Assigned task:
Copy the rows below word for word, leaving out the pictures.

Records for this task:
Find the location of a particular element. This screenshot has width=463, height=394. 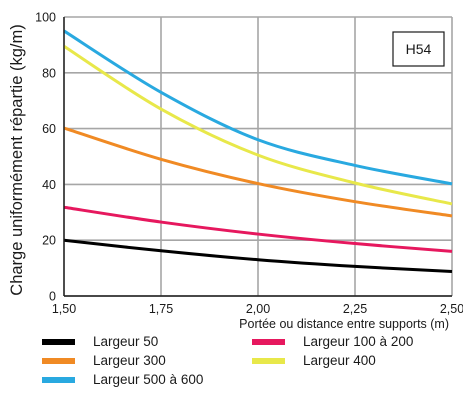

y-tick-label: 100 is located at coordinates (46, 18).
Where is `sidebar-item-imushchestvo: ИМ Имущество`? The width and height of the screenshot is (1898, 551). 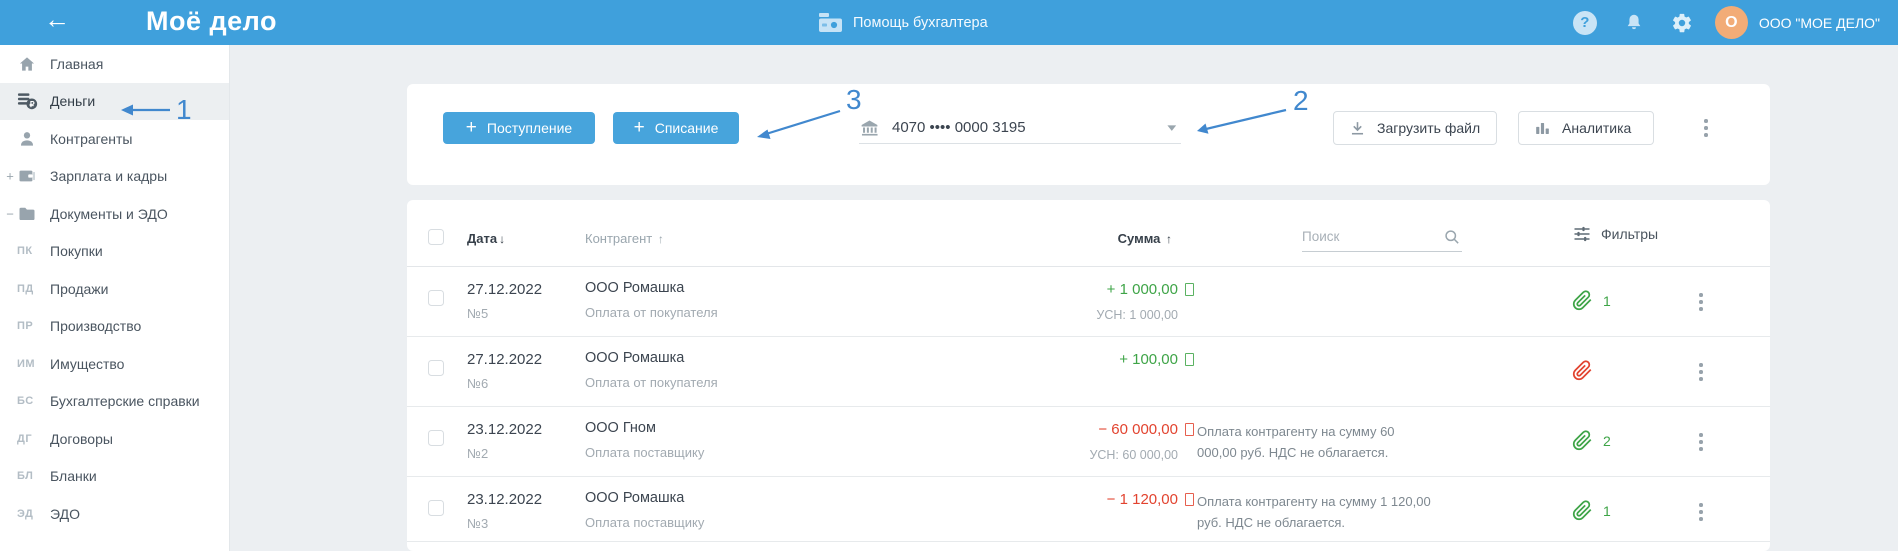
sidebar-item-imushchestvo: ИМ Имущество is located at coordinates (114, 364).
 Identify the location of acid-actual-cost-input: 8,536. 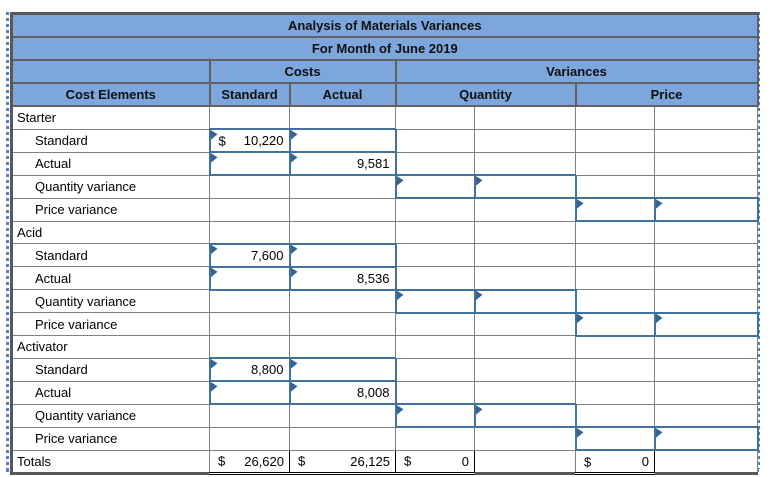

Response to the task:
Find the location of a particular element. This screenshot has width=463, height=394. 

y-tick-label: 100 is located at coordinates (46, 18).
Where is `sidebar-item-imushchestvo: ИМ Имущество`? The width and height of the screenshot is (1898, 551). 
sidebar-item-imushchestvo: ИМ Имущество is located at coordinates (114, 364).
 Identify the location of acid-actual-cost-input: 8,536. 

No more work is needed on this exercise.